The instructions that come with version 1.13 say I need to install 'SOPiG', however no file called SOPiG comes with the download. There is just a batch file. The instructions may be wrong, but I don't want to risk just running the batch file and ruining my computer because I didn't follow the instructions properly.

Version 1.09 has no instructions, just a batch file, however part of that batch file points to a folder ALVISO, which isn't included in the download. So I worry that running the batch file (which I assume is how you update the BIOS) will crash the computer and risk ruining it.
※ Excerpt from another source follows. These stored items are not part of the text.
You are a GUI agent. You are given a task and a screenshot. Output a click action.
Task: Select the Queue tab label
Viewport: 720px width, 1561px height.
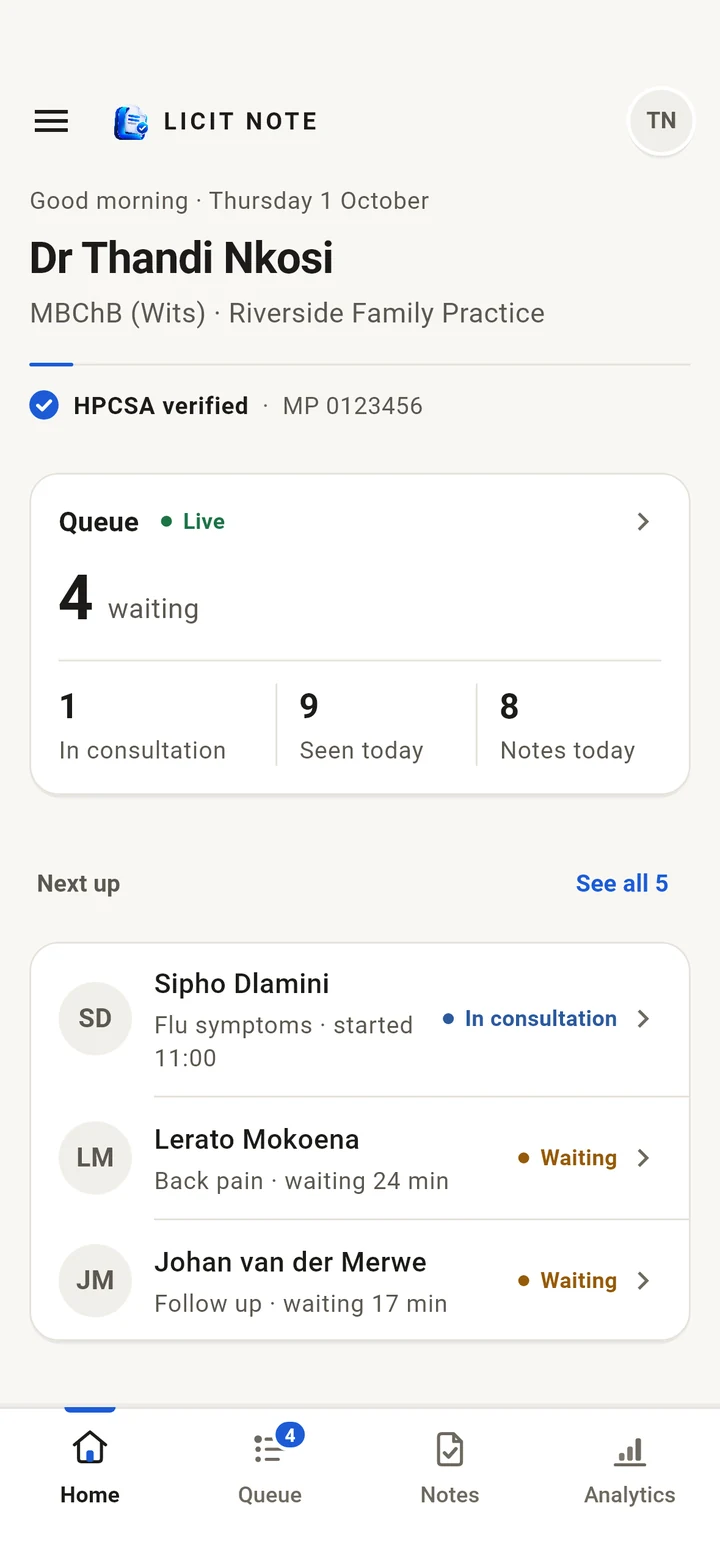pos(270,1495)

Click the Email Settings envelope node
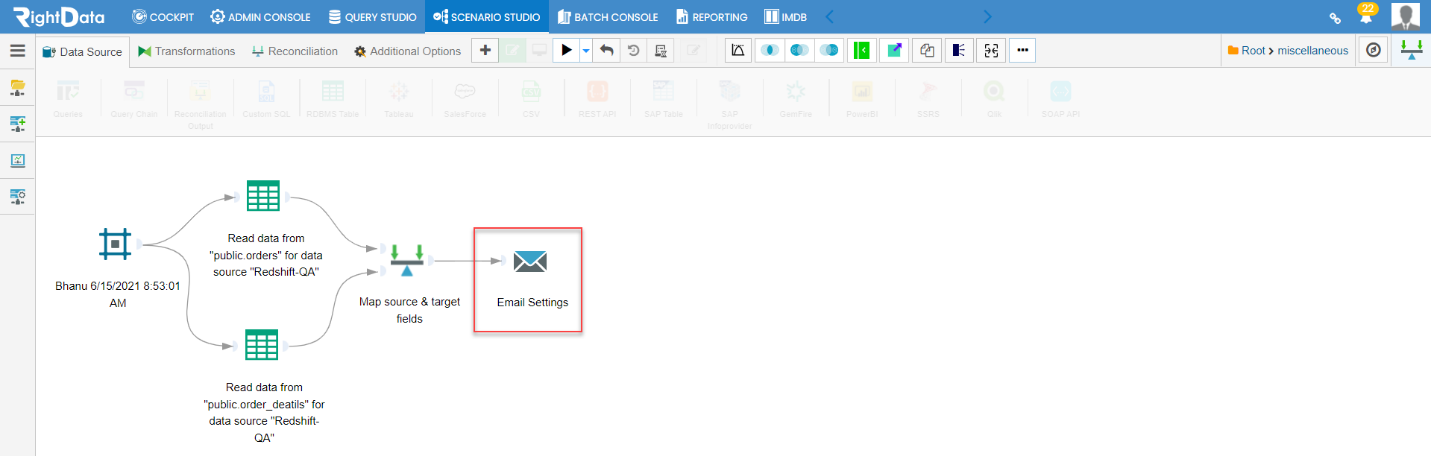(530, 262)
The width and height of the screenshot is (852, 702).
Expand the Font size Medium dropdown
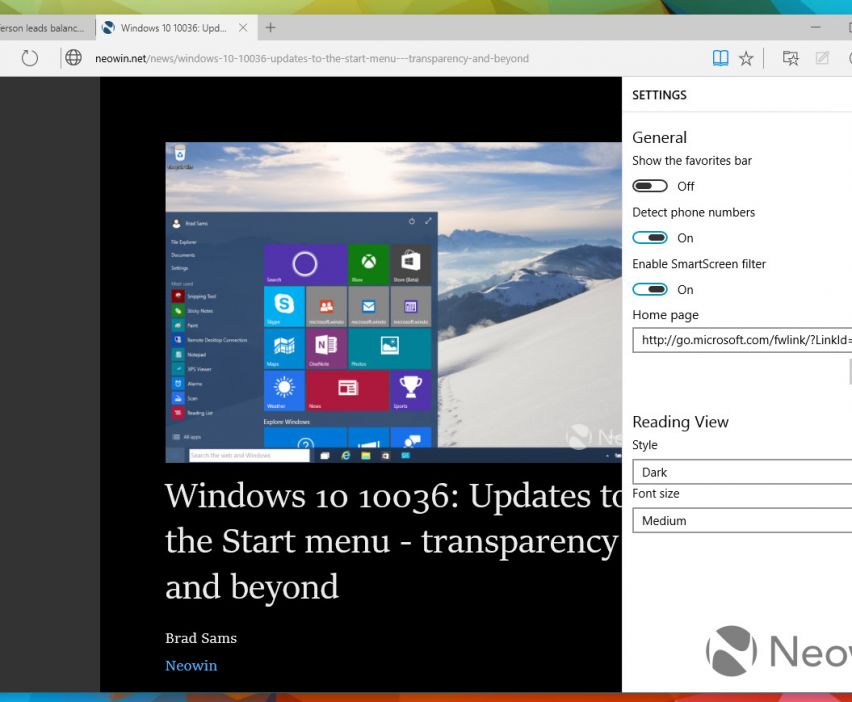[741, 521]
So in short I have no idea which version I should be installing and how to go about installing it. When I contact Acer, they just say I shouldn't attempt to do this myself and should instead send it back to them; and since it's out of warranty, doing this will be ridiculously expensive.


----------



## linkin (Feb 5, 2011)

You'll need to put the batch file onto a thumbdrive, reboot the machine, center the BIOS and run the BIOS's flash utility. Here's a guide:

http://www.computerforum.com/175224-flashing-bios-tech-guide.html


----------



## carnatic (Feb 7, 2011)

linkin said:


> You'll need to put the batch file onto a thumbdrive, reboot the machine, center the BIOS and run the BIOS's flash utility. Here's a guide:
> 
> http://www.computerforum.com/175224-flashing-bios-tech-guide.html



Thanks for the guide, but my question was more about whether or not anyone had encountered this specific problem before. i.e. an Acer upgrade where the batch file points to a non-existent directory.


----------



## linkin (Feb 8, 2011)

Not sure, I don't deal with OEM systems much.


----------



## vinmillion (Feb 8, 2011)

Thats true... "TOO EXPENSIVE" to be proper you don't have to modify your BIOS just simply replace your CMOS Battery with a newer one..


----------



## carnatic (Feb 9, 2011)

Could you elaborate please? Are you suggesting my original problem could be caused by a bad CMOS battery or that somehow replacing the battery will have the same effect as updating my BIOS. I've never heard of this as a solution to anything before.


----------



## tremmor (Feb 9, 2011)

The cmos battery is on a few bucks at any store. If its been 3 or more years you might want to. If your loosing setting like the date and time is wrong that is a good sign of bad battery. If its been to long you could loose some settings. Its a good place to start and cheap if that was it.

Becareful about flashing. Make sure its going to fix your problem or you will be down if something goes wrong. Flash is usually associated with maybe critical updates and specific hardware. Make sure the flash will help


----------



## carnatic (Feb 16, 2011)

Oh sorry, maybe I hadn't explained my problem fully. When I said at the top of the thread that I was having difficulty with my battery I specifically meant the main laptop battery, not the CMOS.

As far as I can tell there are no CMOS related problems, in that the date and time are always correct.

Someone in response to my original problem with my main battery (the thread about this is linked in my original post) had said the problems I was having might be fixed by updating the BIOS.


----------